The war between Montana’s Democratic Governor and the Republican majority legislature over the state budget wasn’t settled during the 2017 legislative session. Underperforming state revenues have led to cuts in major departments, like health and human services. But legislators, like Albert Olszewski, say that the executive branch’s decision to reduce compensation for provider pay is a bridge too far.

"What we see is that the executive branch is reducing payments on services to people who provide those services, especially in health care," Olszewski said. "The intent of the legislature was that we would find inefficiencies through our government, and that we would cut government bureaucracy rather than cut services to people. However, we wanted to be sure in Senate Bill 261, that we didn't micromanage the governor."

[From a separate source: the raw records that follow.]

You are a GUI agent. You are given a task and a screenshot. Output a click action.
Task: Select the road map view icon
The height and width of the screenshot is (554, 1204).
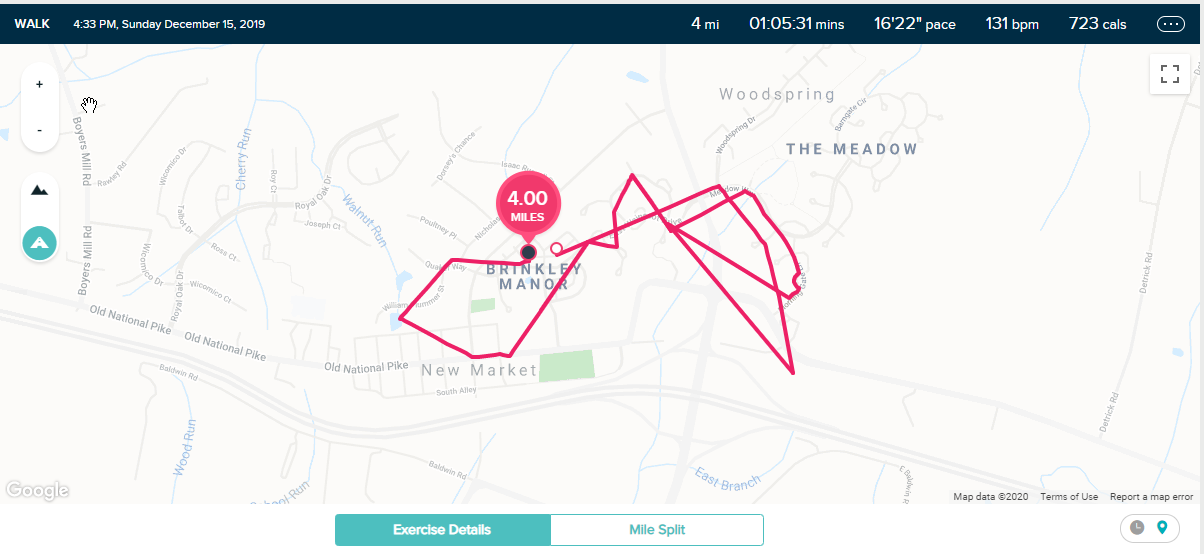coord(39,242)

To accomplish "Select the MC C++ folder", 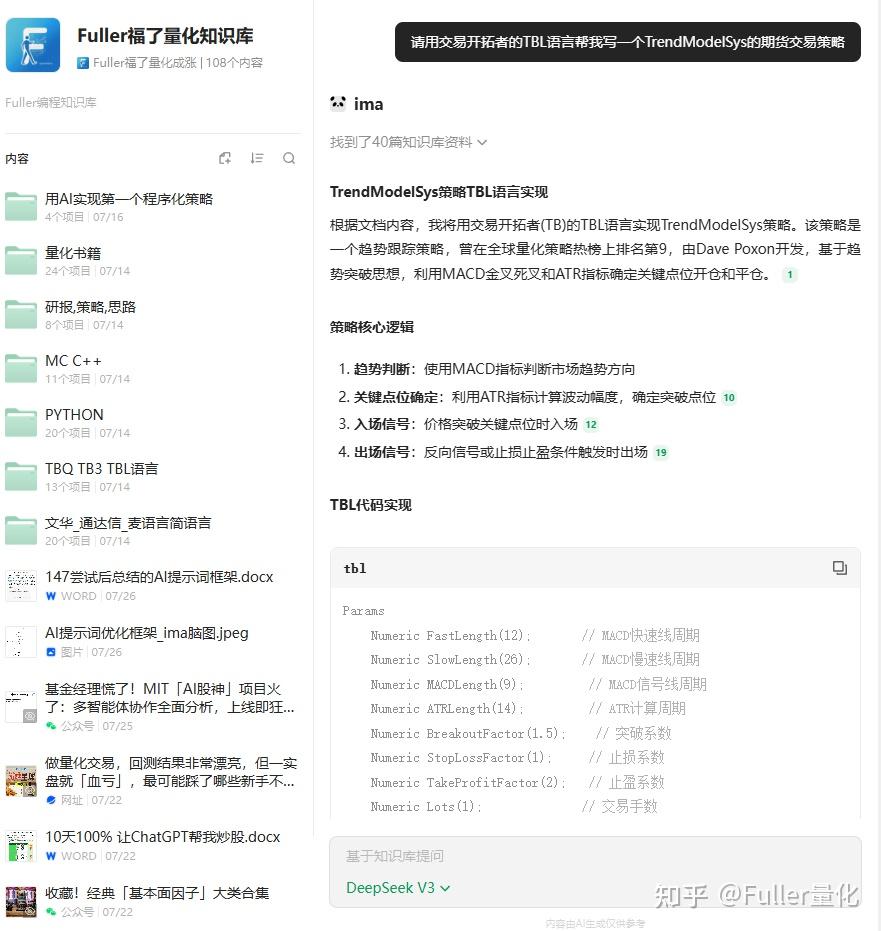I will point(73,361).
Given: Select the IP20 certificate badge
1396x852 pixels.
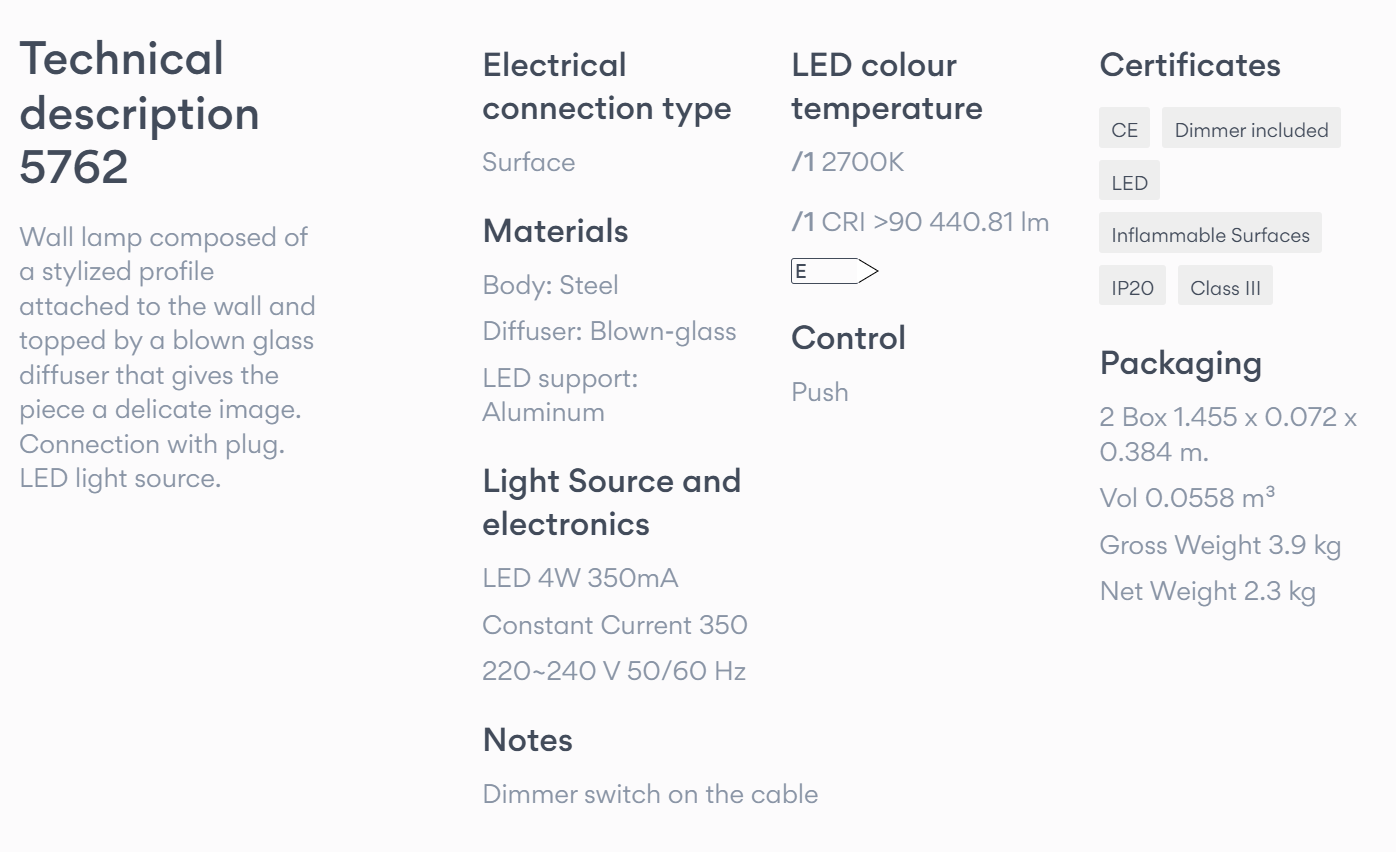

Olszewski sits on the Children, Families, and Health And Human Services Interim Committee, which recently put the planned provider pay reductions on hold until a committee meeting next month. Olszewski, who is himself a doctor, says reducing provider pay will reduce health care accessibility and gave this example…

"It makes it extremely difficult for companies that provide services to the developmentally disabled or to senior long-term to hire people that actually do the direct primary care. Right now, they are getting paid a starting wage of $9.50, so a person who has to care and have compassion for people, to bathe them and do their toiletry functions, gets paid $9.50 an hour, where another person can take a job at McDonald's and make $11.00 an hour."

Olszewski says the new DPHHS director Sheila Hogan will appear before the Children, Families and Health and Human Services Committee on September 11 to explain why the cuts were taken out of provider pay rather than the bureaucracy.